Please pull out the stretch of entries from the start through the line containing "point(333,209)", both ends included, and reproduce those lines word for word.
### Extracted material ###
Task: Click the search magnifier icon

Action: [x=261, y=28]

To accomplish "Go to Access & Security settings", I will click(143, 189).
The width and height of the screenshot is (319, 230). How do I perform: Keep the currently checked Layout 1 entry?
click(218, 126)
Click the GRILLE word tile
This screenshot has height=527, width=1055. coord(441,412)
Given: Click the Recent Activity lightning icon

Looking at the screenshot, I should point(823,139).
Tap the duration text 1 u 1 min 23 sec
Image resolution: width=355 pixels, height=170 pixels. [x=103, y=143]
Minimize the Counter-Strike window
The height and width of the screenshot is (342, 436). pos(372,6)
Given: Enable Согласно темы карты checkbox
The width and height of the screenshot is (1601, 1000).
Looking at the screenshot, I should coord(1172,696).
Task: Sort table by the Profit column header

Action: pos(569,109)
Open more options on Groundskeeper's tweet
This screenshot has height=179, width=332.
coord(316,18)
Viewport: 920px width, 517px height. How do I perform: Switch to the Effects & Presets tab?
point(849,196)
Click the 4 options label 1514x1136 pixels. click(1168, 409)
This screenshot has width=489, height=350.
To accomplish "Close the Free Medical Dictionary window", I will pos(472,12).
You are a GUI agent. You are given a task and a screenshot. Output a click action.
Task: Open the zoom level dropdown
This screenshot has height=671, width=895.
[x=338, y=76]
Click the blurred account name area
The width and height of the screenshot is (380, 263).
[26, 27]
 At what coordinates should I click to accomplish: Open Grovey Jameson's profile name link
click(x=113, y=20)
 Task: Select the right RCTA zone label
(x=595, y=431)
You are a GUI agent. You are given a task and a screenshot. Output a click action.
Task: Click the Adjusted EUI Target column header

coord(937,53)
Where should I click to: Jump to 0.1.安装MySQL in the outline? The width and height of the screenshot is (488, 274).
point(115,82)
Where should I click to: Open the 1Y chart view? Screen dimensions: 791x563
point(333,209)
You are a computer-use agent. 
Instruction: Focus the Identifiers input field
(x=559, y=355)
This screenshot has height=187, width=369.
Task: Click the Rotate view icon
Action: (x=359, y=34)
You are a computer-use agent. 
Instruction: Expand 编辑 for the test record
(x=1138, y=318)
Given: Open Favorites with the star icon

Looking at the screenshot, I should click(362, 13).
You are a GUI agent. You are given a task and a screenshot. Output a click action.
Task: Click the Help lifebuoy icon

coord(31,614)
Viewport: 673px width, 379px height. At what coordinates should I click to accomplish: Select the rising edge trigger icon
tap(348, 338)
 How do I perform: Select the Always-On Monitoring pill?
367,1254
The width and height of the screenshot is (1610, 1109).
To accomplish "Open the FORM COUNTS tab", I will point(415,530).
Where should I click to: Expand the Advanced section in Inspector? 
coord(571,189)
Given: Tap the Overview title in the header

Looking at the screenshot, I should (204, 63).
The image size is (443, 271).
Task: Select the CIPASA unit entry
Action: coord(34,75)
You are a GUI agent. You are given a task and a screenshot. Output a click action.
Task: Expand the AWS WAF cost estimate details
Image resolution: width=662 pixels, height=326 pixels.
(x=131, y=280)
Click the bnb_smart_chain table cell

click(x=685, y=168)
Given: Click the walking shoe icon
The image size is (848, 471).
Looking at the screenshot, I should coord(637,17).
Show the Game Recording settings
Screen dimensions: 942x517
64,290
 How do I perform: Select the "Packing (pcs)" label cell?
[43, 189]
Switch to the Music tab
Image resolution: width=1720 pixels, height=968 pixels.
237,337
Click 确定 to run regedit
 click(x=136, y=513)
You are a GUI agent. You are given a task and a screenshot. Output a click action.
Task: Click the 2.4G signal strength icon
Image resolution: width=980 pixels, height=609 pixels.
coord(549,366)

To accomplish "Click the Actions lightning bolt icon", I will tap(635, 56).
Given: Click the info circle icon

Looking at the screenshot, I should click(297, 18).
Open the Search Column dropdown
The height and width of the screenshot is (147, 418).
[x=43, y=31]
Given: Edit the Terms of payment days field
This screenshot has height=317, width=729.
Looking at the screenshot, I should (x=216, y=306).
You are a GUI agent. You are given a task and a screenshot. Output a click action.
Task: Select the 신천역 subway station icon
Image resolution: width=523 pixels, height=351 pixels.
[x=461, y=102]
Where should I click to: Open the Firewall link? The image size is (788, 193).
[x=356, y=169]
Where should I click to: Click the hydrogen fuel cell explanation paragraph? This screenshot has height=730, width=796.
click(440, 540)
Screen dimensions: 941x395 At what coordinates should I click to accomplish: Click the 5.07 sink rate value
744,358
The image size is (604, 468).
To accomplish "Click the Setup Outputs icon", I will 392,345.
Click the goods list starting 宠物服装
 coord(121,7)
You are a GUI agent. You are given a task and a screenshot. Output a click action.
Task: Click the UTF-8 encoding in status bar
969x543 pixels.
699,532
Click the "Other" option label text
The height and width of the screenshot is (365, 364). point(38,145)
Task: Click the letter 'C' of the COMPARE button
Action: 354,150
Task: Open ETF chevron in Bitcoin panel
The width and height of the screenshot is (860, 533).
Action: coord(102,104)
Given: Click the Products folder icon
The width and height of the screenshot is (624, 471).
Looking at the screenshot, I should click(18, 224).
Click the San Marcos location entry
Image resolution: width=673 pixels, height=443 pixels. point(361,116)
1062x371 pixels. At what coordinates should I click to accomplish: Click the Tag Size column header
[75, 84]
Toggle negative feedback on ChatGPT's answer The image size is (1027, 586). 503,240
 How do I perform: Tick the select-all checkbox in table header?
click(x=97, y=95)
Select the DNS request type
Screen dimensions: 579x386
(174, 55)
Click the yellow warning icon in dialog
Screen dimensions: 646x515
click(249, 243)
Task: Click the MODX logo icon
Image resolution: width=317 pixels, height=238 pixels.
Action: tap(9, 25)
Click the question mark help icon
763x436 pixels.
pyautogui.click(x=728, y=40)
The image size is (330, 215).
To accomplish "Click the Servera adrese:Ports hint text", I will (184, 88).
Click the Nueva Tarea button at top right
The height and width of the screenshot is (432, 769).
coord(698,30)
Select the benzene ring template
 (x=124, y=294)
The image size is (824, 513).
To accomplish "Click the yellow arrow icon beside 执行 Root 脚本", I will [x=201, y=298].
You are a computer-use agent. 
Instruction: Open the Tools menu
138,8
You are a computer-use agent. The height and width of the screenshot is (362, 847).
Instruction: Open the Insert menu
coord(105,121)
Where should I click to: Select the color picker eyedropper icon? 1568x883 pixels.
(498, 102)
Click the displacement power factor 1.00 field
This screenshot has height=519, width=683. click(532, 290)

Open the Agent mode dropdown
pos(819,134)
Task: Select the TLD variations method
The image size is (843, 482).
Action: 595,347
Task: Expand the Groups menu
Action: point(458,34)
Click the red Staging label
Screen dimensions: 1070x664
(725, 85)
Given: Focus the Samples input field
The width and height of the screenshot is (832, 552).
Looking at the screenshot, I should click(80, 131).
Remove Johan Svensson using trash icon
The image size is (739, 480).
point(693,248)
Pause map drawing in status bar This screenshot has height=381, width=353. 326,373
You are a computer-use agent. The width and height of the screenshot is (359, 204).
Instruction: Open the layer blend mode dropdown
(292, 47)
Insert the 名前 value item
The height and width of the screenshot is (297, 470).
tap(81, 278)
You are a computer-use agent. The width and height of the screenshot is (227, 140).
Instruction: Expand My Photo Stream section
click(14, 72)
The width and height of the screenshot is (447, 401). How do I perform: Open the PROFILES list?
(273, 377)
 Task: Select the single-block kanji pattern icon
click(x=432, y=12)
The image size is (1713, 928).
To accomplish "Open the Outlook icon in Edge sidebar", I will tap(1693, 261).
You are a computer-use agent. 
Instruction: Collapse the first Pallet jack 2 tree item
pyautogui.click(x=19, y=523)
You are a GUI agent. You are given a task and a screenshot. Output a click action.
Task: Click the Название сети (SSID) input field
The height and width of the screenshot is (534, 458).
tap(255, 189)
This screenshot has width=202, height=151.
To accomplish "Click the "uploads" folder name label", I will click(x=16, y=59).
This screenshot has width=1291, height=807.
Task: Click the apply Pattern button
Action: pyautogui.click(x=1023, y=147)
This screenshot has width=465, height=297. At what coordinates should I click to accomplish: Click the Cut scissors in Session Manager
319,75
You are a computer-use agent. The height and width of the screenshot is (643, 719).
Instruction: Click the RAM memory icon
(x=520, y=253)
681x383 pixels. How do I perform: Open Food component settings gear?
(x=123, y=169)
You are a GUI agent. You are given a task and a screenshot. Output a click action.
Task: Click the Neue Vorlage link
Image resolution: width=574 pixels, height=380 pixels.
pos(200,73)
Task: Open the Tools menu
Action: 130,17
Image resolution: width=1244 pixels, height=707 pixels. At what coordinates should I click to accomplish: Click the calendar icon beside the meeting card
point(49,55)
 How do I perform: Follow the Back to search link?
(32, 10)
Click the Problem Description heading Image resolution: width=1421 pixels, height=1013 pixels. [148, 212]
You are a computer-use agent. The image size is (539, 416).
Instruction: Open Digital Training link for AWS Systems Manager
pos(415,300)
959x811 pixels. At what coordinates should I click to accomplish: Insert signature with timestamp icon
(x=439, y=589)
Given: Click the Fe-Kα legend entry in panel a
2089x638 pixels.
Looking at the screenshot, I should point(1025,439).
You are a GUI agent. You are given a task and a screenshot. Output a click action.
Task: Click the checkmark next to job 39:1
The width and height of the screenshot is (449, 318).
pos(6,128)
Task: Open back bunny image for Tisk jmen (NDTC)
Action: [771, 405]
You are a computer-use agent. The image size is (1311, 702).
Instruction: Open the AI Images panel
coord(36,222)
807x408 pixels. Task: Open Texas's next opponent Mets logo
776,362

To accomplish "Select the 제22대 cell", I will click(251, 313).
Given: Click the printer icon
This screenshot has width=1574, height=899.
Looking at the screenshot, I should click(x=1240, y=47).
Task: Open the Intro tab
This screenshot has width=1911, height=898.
###
• [Exercise result]:
Task: Click the search magnifier icon

Action: [x=261, y=28]

To accomplish "Go to Access & Security settings", I will click(143, 189).
The width and height of the screenshot is (319, 230). How do I perform: Keep the currently checked Layout 1 entry?
click(218, 126)
Click the GRILLE word tile
This screenshot has height=527, width=1055. coord(441,412)
Given: Click the Recent Activity lightning icon

Looking at the screenshot, I should point(823,139).
Tap the duration text 1 u 1 min 23 sec
Image resolution: width=355 pixels, height=170 pixels. [x=103, y=143]
Minimize the Counter-Strike window
The height and width of the screenshot is (342, 436). pos(372,6)
Given: Enable Согласно темы карты checkbox
The width and height of the screenshot is (1601, 1000).
Looking at the screenshot, I should coord(1172,696).
Task: Sort table by the Profit column header

Action: pos(569,109)
Open more options on Groundskeeper's tweet
This screenshot has height=179, width=332.
coord(316,18)
Viewport: 920px width, 517px height. How do I perform: Switch to the Effects & Presets tab?
point(849,196)
Click the 4 options label 1514x1136 pixels. click(1168, 409)
This screenshot has width=489, height=350.
To accomplish "Close the Free Medical Dictionary window", I will pos(472,12).
You are a GUI agent. You are given a task and a screenshot. Output a click action.
Task: Open the zoom level dropdown
This screenshot has height=671, width=895.
[x=338, y=76]
Click the blurred account name area
The width and height of the screenshot is (380, 263).
[26, 27]
 At what coordinates should I click to accomplish: Open Grovey Jameson's profile name link
click(x=113, y=20)
 Task: Select the right RCTA zone label
(x=595, y=431)
You are a GUI agent. You are given a task and a screenshot. Output a click action.
Task: Click the Adjusted EUI Target column header

coord(937,53)
Where should I click to: Jump to 0.1.安装MySQL in the outline? The width and height of the screenshot is (488, 274).
point(115,82)
Where should I click to: Open the 1Y chart view? Screen dimensions: 791x563
point(333,209)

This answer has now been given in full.